WHAT NEEDS TO BE DONE
Transcribe exactly the lines that fall between the one holding "Task: Hit the enter return arrow key" and the one holding "You are a computer-use agent. This", inclusive, from the entries below.

DATA IN THIS EXERCISE
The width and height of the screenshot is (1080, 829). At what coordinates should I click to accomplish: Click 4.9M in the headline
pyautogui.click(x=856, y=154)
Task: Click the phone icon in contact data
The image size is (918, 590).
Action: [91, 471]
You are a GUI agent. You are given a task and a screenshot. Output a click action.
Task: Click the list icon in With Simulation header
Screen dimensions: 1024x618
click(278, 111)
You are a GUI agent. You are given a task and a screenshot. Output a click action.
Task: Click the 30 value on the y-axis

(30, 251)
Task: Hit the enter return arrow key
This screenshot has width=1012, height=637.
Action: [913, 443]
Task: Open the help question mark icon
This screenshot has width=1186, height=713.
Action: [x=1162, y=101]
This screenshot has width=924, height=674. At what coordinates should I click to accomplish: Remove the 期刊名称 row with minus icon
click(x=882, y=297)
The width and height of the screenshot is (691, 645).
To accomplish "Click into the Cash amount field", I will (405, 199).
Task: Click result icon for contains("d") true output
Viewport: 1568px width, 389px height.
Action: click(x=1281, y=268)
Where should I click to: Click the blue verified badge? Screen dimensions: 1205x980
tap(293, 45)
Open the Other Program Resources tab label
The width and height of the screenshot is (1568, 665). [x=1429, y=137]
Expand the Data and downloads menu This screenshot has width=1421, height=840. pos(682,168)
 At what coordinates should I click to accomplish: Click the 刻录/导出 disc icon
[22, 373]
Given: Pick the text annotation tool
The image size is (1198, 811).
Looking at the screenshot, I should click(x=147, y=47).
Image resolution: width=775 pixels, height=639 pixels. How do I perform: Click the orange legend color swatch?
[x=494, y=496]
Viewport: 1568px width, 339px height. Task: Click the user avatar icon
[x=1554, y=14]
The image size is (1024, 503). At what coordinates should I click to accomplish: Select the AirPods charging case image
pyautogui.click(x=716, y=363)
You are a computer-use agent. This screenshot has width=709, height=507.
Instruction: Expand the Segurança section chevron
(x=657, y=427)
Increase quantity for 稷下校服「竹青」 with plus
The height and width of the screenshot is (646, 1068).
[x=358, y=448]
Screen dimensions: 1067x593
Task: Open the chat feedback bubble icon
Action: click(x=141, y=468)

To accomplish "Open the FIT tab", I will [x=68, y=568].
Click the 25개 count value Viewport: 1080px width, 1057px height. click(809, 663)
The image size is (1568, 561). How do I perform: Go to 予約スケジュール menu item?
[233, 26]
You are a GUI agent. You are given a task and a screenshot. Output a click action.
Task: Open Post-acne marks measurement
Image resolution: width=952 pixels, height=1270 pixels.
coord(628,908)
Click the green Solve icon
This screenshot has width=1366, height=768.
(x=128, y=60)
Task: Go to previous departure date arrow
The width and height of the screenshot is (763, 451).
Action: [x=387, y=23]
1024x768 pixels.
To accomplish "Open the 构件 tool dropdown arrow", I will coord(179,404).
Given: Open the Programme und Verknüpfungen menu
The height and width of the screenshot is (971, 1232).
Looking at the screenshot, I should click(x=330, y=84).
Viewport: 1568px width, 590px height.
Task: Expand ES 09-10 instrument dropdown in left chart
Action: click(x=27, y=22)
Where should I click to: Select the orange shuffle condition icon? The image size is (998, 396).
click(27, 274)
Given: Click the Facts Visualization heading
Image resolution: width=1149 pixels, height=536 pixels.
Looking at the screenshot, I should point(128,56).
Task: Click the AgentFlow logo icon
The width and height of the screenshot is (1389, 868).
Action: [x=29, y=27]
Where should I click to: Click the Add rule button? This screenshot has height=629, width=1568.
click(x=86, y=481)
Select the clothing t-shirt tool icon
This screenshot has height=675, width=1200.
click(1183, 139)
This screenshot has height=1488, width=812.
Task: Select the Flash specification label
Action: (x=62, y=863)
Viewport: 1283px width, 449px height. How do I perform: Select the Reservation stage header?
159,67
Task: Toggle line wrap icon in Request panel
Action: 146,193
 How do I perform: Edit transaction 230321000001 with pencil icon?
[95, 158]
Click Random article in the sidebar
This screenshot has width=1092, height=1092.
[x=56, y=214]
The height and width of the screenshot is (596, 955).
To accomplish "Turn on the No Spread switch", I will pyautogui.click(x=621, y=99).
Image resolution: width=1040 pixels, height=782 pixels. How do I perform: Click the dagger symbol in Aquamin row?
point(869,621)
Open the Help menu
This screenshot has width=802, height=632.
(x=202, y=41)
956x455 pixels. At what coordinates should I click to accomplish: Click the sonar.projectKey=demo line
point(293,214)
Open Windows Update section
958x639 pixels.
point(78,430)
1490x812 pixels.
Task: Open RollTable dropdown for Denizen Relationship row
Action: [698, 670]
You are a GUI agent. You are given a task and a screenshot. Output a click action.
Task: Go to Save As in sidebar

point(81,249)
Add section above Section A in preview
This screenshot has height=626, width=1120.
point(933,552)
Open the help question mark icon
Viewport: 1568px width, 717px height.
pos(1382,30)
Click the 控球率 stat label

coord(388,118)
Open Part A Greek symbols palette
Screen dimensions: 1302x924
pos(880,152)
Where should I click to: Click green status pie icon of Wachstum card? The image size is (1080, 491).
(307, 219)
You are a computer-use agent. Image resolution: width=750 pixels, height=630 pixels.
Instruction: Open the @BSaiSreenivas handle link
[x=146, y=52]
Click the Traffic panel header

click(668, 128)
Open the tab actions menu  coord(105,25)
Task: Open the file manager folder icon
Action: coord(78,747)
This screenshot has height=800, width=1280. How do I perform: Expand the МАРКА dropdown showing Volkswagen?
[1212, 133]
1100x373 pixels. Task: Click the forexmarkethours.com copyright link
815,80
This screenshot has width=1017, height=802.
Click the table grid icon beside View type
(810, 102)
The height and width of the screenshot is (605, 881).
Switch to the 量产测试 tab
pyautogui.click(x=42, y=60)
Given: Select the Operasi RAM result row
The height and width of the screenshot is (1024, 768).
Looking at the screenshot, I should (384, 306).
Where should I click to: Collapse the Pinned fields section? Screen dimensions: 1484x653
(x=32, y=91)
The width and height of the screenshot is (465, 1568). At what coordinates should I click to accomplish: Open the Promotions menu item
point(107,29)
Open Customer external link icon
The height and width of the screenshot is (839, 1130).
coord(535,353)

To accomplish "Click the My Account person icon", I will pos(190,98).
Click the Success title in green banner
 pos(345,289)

SOLUTION TO THIS PROBLEM
Task: Hit the enter return arrow key
This screenshot has width=1012, height=637.
Action: [913, 443]
Task: Open the help question mark icon
This screenshot has width=1186, height=713.
Action: [x=1162, y=101]
This screenshot has width=924, height=674. At what coordinates should I click to accomplish: Remove the 期刊名称 row with minus icon
click(x=882, y=297)
The width and height of the screenshot is (691, 645).
To accomplish "Click into the Cash amount field", I will (405, 199).
Task: Click result icon for contains("d") true output
Viewport: 1568px width, 389px height.
Action: click(x=1281, y=268)
Where should I click to: Click the blue verified badge? Screen dimensions: 1205x980
tap(293, 45)
Open the Other Program Resources tab label
The width and height of the screenshot is (1568, 665). [x=1429, y=137]
Expand the Data and downloads menu This screenshot has width=1421, height=840. pos(682,168)
 At what coordinates should I click to accomplish: Click the 刻录/导出 disc icon
[22, 373]
Given: Pick the text annotation tool
The image size is (1198, 811).
Looking at the screenshot, I should click(x=147, y=47).
Image resolution: width=775 pixels, height=639 pixels. How do I perform: Click the orange legend color swatch?
[x=494, y=496]
Viewport: 1568px width, 339px height. Task: Click the user avatar icon
[x=1554, y=14]
The image size is (1024, 503). At what coordinates should I click to accomplish: Select the AirPods charging case image
pyautogui.click(x=716, y=363)
You are a computer-use agent. This screenshot has width=709, height=507.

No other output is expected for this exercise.